Christmas Future (part three of three)


They were plied with coffee and peppermint brownies when they made their way around the Christmas Village. In bags, they carried two bottles of specialty wine that they'd both sampled independently and bought 'for the other' only to discover it was the exact same label, same vintage. Neither were displeased.

They found Mrs Claus again and handed her a little gift for her kindness, a certificate for two hundred dollars of services at a spa they both enjoyed who had a booth a ways down the concourse, and despite Mrs Claus trying to give it back, saying Kate needed it more, they finally got her to go with the holiday spirit.

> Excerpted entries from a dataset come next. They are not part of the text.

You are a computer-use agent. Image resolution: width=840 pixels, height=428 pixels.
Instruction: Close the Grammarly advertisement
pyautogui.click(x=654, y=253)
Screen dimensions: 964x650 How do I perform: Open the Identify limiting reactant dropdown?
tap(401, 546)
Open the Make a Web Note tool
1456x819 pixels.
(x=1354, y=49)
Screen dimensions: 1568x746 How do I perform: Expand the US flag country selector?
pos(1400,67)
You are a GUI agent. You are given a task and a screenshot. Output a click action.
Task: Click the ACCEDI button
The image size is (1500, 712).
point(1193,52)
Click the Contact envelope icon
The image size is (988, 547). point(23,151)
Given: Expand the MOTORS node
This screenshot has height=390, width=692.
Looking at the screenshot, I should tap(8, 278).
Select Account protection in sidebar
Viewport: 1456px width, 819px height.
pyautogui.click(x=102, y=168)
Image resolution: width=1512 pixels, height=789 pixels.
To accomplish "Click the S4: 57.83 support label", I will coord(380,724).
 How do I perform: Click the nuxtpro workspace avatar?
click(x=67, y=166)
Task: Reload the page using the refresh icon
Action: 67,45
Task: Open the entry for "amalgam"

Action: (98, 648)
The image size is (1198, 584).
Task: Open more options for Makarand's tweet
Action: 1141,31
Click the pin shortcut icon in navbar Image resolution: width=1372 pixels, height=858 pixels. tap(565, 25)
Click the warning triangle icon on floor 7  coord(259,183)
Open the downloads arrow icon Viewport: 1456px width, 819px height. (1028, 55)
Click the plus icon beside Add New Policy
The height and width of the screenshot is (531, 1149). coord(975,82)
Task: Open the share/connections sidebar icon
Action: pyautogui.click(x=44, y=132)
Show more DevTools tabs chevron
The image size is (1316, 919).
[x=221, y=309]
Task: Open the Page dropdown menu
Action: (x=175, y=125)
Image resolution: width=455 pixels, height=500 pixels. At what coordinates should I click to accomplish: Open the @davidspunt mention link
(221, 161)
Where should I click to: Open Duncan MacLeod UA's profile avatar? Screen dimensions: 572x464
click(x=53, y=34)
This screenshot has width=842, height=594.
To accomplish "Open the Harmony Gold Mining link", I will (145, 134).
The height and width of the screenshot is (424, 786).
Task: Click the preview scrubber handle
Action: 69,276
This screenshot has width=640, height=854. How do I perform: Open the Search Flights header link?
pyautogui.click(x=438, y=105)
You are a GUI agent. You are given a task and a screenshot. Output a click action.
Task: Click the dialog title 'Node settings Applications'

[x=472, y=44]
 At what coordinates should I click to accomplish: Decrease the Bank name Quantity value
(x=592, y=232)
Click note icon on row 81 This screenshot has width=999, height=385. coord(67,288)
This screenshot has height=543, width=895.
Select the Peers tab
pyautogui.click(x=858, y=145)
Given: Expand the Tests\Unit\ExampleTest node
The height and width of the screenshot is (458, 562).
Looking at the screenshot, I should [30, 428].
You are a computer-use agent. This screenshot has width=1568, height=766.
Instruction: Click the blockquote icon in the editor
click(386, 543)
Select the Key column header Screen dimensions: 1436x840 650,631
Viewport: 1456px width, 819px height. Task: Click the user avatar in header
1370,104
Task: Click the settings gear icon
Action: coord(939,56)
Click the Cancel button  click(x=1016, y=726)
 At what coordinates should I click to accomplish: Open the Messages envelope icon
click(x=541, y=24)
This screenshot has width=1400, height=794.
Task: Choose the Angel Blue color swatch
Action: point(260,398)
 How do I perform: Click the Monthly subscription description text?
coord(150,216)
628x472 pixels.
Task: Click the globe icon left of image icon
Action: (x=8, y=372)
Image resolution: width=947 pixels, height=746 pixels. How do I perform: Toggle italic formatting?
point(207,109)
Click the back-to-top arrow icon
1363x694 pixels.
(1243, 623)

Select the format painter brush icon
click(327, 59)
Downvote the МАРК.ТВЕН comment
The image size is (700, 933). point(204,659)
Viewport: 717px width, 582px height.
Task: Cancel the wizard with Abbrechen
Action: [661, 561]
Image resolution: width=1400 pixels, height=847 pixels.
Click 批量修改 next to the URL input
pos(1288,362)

They had so much fun in the sex toys section of one booth that they were asked to leave, but Kate smoothed things over with the woman by sending Castle out for more hot chocolate while she paid for the things they'd been... fondling. She walked out with three hundred dollars worth of gear and toys they probably wouldn't have time to use but it had been a wild and giddy kind of purchase. And it also had prevented them from getting kicked out by security.

She found him standing before a shop selling more wine and she steered him clear, handing him the bag to show off what she'd purchased. He made interested comments over everything and nearly spit out his hot chocolate at a one particular thing—which she'd been wanting to try—and she had to physically pull him down the concourse to get him moving again.

She did so love that look on his face. And he could also be quite creative.

"We haven't had sex in... months," he croaked.

She winced. "I tried last week. You must have been half asleep because you sort of pushed me off the couch."

"Off the couch!" His gasp echoed down the concourse, rising above the Christmas carolers who had reached a sweet soft part of their song. "That has to be remedied, pronto."

"Not here."

He flushed. "No. Not here." A darting look. "But."

"No."

"When are we going to be more caffeinated and free than now?"

Her breath quickened. She hadn't felt so alive in months. "I am not seriously considering this."

"I think you are."

She was. She whimpered, caught by a strange arrow of desire for this man who endlessly annoyed her and always forgot to put the breastmilk back in the fridge. "Okay but." She shook her head. "Has to be fast. And just me."

"Just you?"

"I can get you when we get home," she hissed. "In the bathroom or something."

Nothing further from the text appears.